Die Erkenntnis: Wie viel Spaß Literaturkritik machen kann, Twain hatte auf jeden Fall eine ganze Menge. Seine Regeln der romantischen Literatur sind gute Regeln: Zum einen fordern sie Realismus, zum anderen eine Aussage. Und: Ökonomisches Erzählen. Dichter heißen Dichter, weil sie Verdichten.

Es wird argumentiert, die betreffenden Regeln seien Regeln des Realismus, Twain würde also die Epoche, in der das betreffende Werk, James Fenimore Coopers Der Wildtöter, entstand ignorieren – was stimmt. Aber er beginnt das Essay mit drei Zitaten von Literaturwissenschaftler seiner Zeit, die Fenimore Coopers Werk in den höchsten Tönen loben, und Twain muss darauf so spöttisch reagieren, die Romantik ist quasi überholt.
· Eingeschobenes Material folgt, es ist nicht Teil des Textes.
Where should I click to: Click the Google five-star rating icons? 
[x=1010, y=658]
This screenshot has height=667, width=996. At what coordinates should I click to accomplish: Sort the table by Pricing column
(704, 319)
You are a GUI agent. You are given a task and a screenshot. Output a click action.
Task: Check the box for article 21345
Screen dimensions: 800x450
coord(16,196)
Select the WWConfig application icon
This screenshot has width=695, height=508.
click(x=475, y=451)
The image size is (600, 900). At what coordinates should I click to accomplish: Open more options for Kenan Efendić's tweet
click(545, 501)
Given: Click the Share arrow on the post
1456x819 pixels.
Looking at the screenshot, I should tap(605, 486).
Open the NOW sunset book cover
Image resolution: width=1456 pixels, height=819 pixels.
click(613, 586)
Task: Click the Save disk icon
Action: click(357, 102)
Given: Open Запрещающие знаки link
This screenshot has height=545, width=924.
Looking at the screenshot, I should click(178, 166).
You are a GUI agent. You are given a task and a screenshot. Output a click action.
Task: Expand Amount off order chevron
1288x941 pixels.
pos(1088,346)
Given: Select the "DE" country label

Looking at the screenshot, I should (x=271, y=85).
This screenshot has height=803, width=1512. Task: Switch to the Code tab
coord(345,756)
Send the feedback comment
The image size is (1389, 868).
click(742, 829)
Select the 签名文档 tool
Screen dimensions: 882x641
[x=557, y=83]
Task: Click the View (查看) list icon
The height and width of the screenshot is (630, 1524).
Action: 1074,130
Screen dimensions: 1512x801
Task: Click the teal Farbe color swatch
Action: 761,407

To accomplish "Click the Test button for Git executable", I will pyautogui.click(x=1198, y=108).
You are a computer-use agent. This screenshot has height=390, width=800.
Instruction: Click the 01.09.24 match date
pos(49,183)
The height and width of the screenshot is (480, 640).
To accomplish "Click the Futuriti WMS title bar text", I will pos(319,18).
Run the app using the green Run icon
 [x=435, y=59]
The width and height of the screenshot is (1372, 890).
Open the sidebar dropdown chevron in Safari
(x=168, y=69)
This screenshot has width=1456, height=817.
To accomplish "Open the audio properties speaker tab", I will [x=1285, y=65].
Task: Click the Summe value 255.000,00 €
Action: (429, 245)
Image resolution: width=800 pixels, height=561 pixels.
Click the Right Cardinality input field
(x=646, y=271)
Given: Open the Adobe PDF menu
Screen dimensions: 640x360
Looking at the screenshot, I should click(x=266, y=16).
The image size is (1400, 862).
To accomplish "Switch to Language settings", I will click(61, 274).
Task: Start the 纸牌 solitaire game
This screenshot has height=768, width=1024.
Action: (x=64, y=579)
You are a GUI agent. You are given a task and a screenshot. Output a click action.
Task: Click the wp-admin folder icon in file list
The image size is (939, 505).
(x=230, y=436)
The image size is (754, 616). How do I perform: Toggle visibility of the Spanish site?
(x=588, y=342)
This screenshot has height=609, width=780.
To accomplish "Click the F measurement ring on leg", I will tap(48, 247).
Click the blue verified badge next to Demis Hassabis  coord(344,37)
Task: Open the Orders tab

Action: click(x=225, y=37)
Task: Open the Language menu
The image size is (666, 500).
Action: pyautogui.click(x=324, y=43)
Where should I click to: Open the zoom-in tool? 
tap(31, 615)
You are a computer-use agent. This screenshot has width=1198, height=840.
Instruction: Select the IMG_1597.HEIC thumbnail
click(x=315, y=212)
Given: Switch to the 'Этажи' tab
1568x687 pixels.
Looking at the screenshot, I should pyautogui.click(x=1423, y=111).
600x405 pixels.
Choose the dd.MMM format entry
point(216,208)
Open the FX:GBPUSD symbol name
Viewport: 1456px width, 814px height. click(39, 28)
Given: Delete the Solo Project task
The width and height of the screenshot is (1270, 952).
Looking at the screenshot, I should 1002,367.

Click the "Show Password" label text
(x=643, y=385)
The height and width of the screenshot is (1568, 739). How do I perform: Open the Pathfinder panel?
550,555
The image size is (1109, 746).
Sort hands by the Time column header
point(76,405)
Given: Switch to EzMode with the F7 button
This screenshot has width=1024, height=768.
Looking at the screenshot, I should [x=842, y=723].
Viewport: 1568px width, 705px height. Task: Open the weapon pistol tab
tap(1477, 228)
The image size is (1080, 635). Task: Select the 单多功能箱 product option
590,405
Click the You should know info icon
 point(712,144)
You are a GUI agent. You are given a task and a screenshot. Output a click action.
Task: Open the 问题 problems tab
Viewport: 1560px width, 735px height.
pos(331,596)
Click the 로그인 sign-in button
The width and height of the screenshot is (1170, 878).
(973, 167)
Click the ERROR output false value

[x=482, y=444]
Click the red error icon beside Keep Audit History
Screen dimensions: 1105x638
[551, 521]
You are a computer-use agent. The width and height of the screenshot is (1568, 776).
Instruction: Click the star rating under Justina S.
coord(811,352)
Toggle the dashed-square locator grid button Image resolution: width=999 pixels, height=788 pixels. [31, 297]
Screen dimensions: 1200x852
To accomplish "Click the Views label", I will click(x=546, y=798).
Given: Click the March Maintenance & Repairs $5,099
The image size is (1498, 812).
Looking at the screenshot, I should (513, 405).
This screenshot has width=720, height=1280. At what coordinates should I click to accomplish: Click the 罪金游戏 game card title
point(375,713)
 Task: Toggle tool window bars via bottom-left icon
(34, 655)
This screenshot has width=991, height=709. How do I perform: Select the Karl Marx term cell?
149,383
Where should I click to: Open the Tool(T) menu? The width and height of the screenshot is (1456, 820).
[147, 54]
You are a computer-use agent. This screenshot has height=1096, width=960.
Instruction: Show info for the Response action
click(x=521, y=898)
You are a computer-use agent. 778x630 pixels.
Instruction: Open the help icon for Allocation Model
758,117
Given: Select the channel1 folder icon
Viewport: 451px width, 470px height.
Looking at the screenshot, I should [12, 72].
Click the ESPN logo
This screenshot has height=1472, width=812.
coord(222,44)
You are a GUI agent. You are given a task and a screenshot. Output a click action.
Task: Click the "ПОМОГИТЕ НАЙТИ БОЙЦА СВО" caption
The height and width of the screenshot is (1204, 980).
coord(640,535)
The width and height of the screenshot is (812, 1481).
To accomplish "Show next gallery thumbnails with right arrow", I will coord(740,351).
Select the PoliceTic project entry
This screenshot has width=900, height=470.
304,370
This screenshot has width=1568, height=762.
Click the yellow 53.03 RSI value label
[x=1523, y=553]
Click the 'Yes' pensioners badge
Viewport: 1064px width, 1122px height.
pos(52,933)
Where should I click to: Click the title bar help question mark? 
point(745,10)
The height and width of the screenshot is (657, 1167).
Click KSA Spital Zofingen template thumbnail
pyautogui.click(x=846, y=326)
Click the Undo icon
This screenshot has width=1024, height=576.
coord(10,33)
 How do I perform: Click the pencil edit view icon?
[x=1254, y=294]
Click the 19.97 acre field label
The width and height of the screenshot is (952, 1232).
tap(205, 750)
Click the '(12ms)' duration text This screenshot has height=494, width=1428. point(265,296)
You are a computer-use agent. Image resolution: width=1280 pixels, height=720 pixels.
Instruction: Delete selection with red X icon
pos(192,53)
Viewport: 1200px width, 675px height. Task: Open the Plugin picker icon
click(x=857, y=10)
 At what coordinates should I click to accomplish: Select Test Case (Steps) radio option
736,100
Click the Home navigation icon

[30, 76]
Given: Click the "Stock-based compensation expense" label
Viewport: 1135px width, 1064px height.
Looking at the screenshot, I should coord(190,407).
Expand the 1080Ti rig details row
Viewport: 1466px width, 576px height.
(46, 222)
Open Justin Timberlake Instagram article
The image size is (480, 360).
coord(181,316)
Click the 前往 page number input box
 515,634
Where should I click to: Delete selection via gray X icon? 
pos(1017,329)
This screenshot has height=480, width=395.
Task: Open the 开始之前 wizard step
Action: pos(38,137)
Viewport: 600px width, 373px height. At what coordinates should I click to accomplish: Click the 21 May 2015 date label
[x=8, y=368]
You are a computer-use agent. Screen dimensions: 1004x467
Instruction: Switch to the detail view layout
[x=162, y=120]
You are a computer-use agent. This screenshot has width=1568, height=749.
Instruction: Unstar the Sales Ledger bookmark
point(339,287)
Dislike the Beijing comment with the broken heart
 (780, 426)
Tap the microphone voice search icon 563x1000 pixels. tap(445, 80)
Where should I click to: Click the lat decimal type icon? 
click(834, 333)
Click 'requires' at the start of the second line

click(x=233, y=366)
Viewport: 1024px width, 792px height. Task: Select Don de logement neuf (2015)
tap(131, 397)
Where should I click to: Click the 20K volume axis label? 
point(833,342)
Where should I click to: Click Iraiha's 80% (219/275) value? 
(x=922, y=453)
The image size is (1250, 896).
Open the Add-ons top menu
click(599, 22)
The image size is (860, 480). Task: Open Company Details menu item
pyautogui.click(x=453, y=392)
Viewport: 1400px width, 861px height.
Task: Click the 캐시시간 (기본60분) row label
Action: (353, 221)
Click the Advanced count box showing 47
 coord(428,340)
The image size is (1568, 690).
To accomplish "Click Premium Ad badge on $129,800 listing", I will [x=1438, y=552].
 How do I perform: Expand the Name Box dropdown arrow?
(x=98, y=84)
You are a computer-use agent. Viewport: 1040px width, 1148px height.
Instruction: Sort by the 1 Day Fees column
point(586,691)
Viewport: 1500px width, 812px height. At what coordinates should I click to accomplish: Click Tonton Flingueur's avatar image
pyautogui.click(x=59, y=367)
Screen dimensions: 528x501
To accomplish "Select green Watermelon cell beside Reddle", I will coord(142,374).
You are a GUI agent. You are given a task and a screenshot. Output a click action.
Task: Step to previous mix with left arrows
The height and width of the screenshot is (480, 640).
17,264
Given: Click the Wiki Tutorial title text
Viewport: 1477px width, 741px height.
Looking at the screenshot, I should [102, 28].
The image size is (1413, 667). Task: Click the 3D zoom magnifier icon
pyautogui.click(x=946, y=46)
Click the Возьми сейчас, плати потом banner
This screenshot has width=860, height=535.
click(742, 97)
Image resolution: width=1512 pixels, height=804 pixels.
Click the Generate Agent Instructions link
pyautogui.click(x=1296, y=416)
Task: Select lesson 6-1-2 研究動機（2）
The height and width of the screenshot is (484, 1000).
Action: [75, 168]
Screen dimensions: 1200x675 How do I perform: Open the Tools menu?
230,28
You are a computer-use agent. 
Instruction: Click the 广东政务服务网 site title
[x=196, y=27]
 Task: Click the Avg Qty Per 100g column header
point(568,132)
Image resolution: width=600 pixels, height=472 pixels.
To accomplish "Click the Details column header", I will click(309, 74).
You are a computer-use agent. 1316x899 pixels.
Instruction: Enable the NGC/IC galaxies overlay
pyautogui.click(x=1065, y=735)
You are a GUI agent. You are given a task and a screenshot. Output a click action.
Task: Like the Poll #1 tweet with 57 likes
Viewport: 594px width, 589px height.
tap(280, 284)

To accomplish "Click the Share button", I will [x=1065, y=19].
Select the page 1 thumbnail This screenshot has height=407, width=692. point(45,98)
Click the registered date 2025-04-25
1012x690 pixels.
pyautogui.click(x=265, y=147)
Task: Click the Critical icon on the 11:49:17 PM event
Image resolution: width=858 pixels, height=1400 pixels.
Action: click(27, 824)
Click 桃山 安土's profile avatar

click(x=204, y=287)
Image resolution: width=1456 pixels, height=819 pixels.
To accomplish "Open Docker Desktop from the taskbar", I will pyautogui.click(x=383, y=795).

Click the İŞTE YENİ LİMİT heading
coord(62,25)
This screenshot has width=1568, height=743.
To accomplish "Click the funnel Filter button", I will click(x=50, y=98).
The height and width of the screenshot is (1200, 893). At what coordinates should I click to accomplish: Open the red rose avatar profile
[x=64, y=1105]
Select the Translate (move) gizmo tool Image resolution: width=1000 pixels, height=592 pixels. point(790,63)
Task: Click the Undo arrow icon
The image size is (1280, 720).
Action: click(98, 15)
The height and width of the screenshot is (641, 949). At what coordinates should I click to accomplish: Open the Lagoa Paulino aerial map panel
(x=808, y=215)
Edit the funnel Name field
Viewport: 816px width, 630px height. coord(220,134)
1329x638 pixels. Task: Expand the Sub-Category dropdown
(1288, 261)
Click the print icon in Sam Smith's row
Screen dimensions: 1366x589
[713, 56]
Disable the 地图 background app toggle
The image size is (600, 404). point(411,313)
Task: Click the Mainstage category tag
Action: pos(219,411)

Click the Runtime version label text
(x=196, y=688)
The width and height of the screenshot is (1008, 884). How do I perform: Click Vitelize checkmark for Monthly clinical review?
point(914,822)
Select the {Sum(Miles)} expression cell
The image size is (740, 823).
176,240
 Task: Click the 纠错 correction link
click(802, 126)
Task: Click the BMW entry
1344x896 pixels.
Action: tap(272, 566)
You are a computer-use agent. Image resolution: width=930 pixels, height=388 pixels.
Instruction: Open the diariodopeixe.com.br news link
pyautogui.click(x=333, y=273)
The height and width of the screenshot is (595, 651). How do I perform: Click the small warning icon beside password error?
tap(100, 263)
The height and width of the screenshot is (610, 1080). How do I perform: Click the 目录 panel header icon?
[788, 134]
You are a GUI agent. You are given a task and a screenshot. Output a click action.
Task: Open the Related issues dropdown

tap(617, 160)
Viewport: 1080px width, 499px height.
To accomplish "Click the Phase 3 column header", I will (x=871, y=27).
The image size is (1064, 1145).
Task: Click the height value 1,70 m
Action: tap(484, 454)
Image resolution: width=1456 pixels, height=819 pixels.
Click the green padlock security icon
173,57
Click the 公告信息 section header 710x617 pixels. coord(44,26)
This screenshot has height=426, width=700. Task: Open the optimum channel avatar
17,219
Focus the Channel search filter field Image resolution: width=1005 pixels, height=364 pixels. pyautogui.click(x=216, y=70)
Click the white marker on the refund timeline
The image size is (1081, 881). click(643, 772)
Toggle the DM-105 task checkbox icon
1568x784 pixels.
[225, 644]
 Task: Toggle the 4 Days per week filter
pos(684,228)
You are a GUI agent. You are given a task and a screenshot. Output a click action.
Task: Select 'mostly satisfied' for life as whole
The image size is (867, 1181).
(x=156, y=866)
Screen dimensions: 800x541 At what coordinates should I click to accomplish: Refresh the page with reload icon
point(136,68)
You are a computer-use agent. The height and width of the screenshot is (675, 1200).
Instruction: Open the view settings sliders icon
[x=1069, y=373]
Letzte Woche ging es um Ähnliches: 50 Jahre später fordert Raymond Chandler von Krimiautoren mehr Sinn für Realismus und eine Fragestellung, also eine Botschaft, die über das kriminalistische Problem hinausweist.

Das Zitat:

[…] When the personages of a tale deal in conversation, the talk shall sound like human talk, and be talk such as human beings would be likely to talk in the given circumstances, and have a discoverable meaning, also a discoverable purpose, and a show of relevancy, and remain in the neighborhood of the subject at hand, and be interesting to the reader, and help out the tale, and stop when people cannot think of anything more to say. But this requirement has been ignored from the beginning of the “Deerslayer” tale to the end of it.

Das letzte Wort:

A work of art? It has no invention; it has no order, system, sequence or result; it has no lifelikeness; no thrill, no stir, no seeming of reality; its character are confusedly drawn, and by their acts and words they prove that they are not the sort of people the author claims that they are; its humor is pathetic; its pathos is funny; its conversations are – oh! indescribable; its love-scenes odious; it’s English a crime against the language. Counting these out, What left is Art. I think we must all admit that.

Mark Twain: Fenimore Cooper’s Literary Offenses. Bei Wikisource.

3 Comments

  1. Urban queer (Lothar)

    Deine ganze Vorstellung geht anscheinend nicht ueber 150 Anschläge hinaus und die ganze epische Breite wird zusammengepresst, die es heutzutage anscheinend so wichtig macht, in einem Film gepresst zu werden. Ich würde dazu raten, einen Befreiungskurs von deinen Vorstellungen zu nehmen und für ca. 2 Jahre mal einfach mal zu versuchen, anfangen die Wolken ziehen zu sehen, das wetter auch mal ohne ohne Wetterdienst zu betrachten und die ganze Epische Breite auch mal gefühlsmässig versuchen zu spüren (kann evtl. auch noch fünf Jahre dauern) und die ganze Sache auch noch transformieren (könnte dich vielleicht auch überfordern) und zu merken, warum überhaupt Kultur entstanden ist.

    20. Juli 2015
  2. Das wurde ja schnell persönlich. Woran genau stößt du dich?

    Sprichst du von einer epischen Breite in Twains Essay oder Coopers Romanen? Stört es dich, dass ich versucht habe Twains Essay auf eine Erkenntnis zu reduzieren, oder stört es dich, dass sich Twain über Cooper lustig macht? Das habe ich noch nicht ganz verstanden.

    20. Juli 2015
  3. Hallo Lothar,

    ich lasse deinen Kommentar veröffentlicht, um zu zeigen, dass wir uns eine solche Art von Kommentaren auf filmschreiben.de nicht wünschen. Zu unsachlich, zu unkonstruktiv, zu unprofessionell. Wenn du dich sachlich, konstruktiv und professionell zu unseren Artikeln äußern willst, bist du herzlich eingeladen. Falls nicht, bitte ich dich, deine Kommentare zu unterlassen.